There are plenty of people in the Haute Savoie to whom the supermarket is a last resort, they may produce some of their own food, share and swap what they have with their friends, purchase from local producers at the farm door or in the market. For some cheese, ham, saucisson and various alcohols never come from the shops.
The cheeses you will find around the Haute Savoie.
Abondance, from the Vallée d’Abondance and the Abondance cow. Dates back to the middle ages and the Cistercian monks. The name of this cheese is protected, so it can only come from the Haute Savoie. The milk is first warmed in a copper cooking pot known locally as a “marmite”. Think of a pot of Marmite.
Beaufort, really a Savoie cheese, it comes from around Beaufort, but also extends through the Tarentaise right down to the Maurienne valley. The summer version of this cheese “Beaufort d’été” is easy to identify as it will be marked on the rind. It comes in huge 40kg “ronds”, made from lait cru, so unpasteurised milk.
Chevrotin, goats cheese from across the two Savoie’s, rich and creamy, comes in much smaller 300g packages.
Reblochon, from the Aravis in the Haute Savoie and the Val d’Arly in the Savoie, it dates back to the 13th century.
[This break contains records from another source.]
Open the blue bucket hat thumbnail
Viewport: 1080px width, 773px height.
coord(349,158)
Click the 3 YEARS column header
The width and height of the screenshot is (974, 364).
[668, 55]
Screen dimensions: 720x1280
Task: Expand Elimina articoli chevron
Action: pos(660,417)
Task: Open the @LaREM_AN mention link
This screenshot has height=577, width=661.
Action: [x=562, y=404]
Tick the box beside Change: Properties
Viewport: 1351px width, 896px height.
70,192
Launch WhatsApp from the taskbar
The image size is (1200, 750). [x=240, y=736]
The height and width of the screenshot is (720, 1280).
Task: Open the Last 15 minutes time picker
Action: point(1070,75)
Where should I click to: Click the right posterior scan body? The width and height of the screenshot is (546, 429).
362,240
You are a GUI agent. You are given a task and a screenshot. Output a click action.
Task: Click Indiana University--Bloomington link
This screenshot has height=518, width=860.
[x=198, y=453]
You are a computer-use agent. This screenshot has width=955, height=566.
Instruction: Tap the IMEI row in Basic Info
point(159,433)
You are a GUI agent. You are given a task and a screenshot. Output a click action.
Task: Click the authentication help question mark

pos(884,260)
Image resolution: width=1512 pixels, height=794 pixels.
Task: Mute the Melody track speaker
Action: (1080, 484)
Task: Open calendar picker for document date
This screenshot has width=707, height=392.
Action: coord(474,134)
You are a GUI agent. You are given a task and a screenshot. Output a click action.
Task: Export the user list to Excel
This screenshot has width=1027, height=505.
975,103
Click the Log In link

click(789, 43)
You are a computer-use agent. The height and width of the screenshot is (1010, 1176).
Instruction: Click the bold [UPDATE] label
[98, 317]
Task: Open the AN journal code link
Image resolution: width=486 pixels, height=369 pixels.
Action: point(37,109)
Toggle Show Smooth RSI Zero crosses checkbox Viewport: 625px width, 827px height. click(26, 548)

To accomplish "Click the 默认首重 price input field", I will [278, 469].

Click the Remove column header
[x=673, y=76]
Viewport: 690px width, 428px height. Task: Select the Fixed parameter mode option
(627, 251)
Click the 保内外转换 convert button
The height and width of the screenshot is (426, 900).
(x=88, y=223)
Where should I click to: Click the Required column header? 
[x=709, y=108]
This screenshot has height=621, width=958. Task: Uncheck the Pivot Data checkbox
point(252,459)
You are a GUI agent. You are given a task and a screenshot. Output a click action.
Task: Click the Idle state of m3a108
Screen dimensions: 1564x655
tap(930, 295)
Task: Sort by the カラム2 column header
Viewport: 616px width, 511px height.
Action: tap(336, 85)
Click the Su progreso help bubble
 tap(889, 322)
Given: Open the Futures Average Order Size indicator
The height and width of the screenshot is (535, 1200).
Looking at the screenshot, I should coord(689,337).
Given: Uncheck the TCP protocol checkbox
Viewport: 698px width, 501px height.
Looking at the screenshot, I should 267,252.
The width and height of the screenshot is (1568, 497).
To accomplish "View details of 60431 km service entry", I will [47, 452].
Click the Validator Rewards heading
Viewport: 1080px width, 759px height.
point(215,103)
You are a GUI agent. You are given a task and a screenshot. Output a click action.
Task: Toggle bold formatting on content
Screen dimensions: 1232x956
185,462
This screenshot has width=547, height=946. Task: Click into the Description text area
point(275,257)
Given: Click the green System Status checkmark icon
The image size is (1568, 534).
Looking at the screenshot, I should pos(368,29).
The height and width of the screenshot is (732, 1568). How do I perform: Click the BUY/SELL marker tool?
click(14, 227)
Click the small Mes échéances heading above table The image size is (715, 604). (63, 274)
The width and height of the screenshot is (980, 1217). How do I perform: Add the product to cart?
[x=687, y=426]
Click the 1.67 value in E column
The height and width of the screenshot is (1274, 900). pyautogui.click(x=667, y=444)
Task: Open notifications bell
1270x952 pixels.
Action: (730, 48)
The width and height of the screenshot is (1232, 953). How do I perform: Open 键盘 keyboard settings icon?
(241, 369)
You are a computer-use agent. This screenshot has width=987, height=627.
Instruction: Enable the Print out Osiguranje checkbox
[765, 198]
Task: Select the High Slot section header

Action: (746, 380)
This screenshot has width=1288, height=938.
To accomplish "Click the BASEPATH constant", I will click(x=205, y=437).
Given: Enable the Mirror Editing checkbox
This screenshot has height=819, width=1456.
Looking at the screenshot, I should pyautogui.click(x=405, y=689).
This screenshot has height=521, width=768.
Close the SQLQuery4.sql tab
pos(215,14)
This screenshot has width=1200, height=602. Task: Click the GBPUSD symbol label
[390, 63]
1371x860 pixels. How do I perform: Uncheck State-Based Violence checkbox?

Apparently the farmers in Thônes would milk their cows in front of their lords and pay their taxes on the milk produced. However they would not milk the udders dry, when they returned to their farms they did a “reblocher” (which in French means a second milking) and used the milk to make cheese. It is the main ingredient in Tartiflette.
Raclette, probably the most famous local cheese, but originally from our neighbours in the Valais, Switzerland. It is now not only produced all across the Alps but in the Auvergne, Franche-Comté and Bretagne regions of France as well as in Québec and even Australia! Raclette is made from cow’s milk, unpasteurised or pasteurised. It melts beautifully and has a mild flavour. Originally the farmers would cut one of the 6kg ronds in half, warm it over their wood fire and scrape the melting cheese onto their bread and potatoes. This is where the name comes from: “Racler” is the French for “scrape”.
Tomme, a mountain cheese, so found all across the French and Swiss Alps. Made from cow, sheep or goat milk. It’s identifying characteristic is that it is made from skimmed milk, the fatty milk having been used to make butter. Soft in texture and lightly flavoured with a distinctive ‘croute’.